Supplied data Start Marker

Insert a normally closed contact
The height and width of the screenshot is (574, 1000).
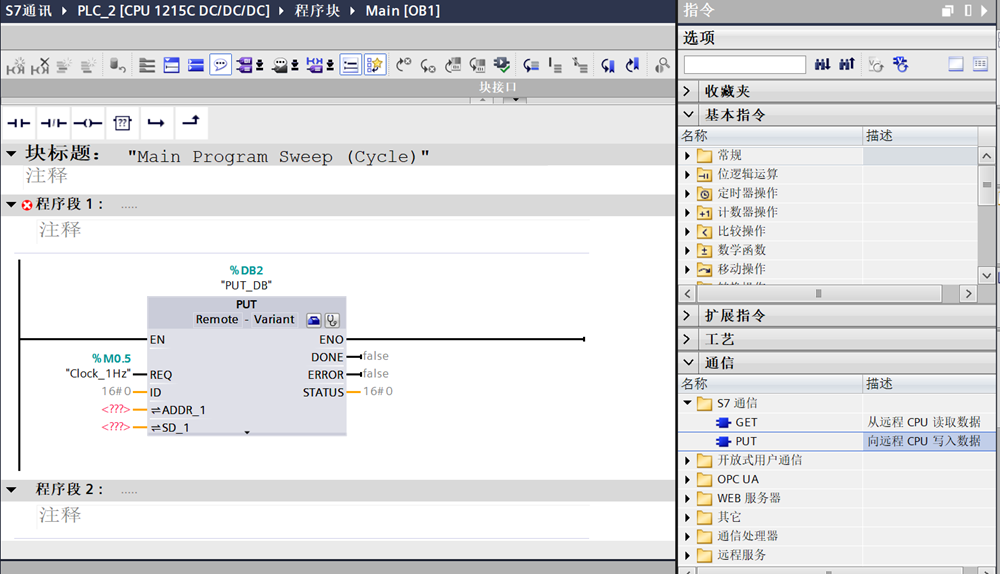coord(53,123)
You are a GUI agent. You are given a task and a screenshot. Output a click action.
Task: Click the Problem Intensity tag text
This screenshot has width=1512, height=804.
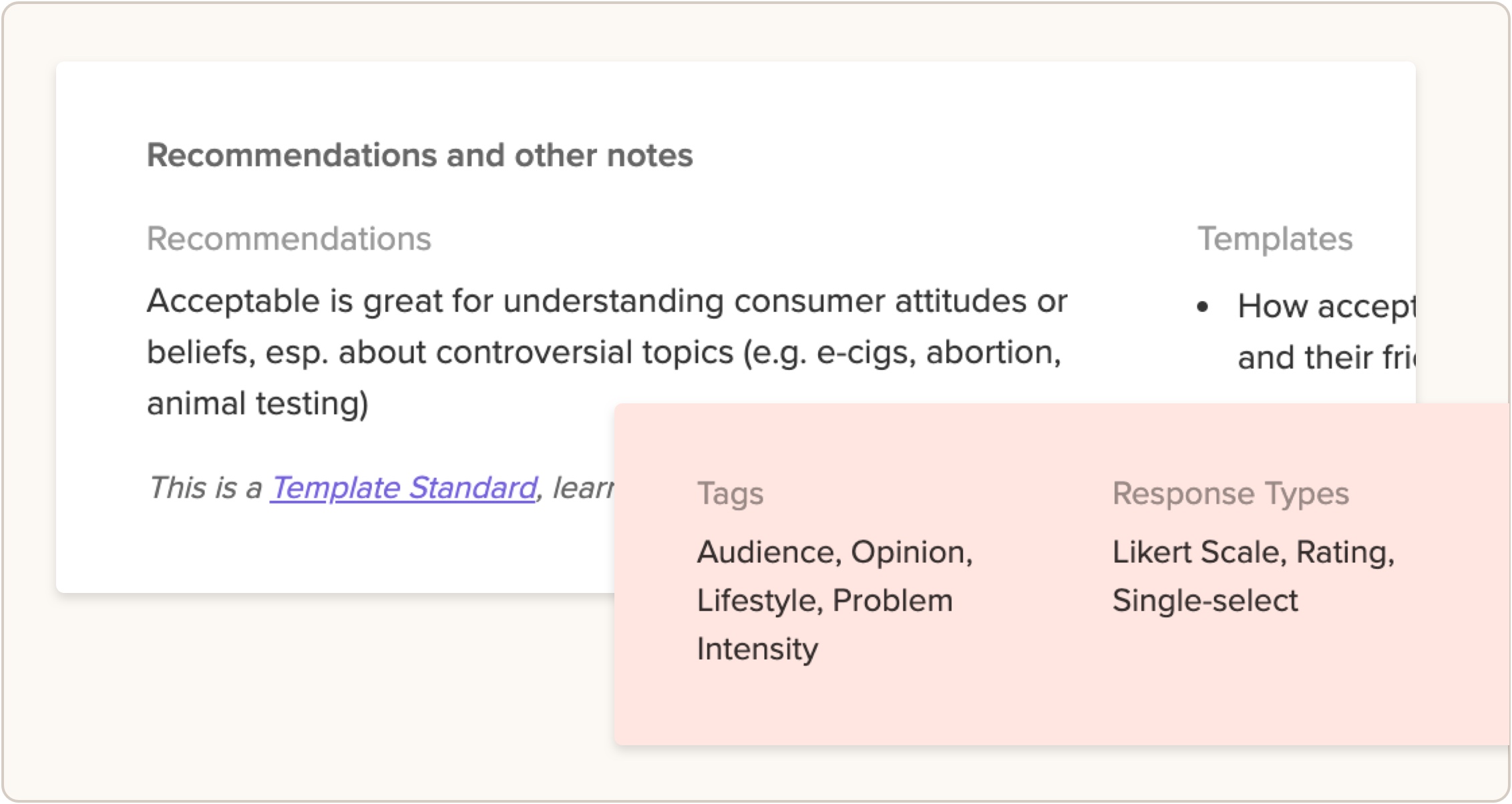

Supplied data End Marker

▶ [Directions for this task] What is needed is an exact repeat of every entry above, with the pictures left out.

▶ [The completed task]
Insert a normally closed contact
The height and width of the screenshot is (574, 1000).
coord(53,123)
You are a GUI agent. You are given a task and a screenshot. Output a click action.
Task: Click the Problem Intensity tag text
This screenshot has width=1512, height=804.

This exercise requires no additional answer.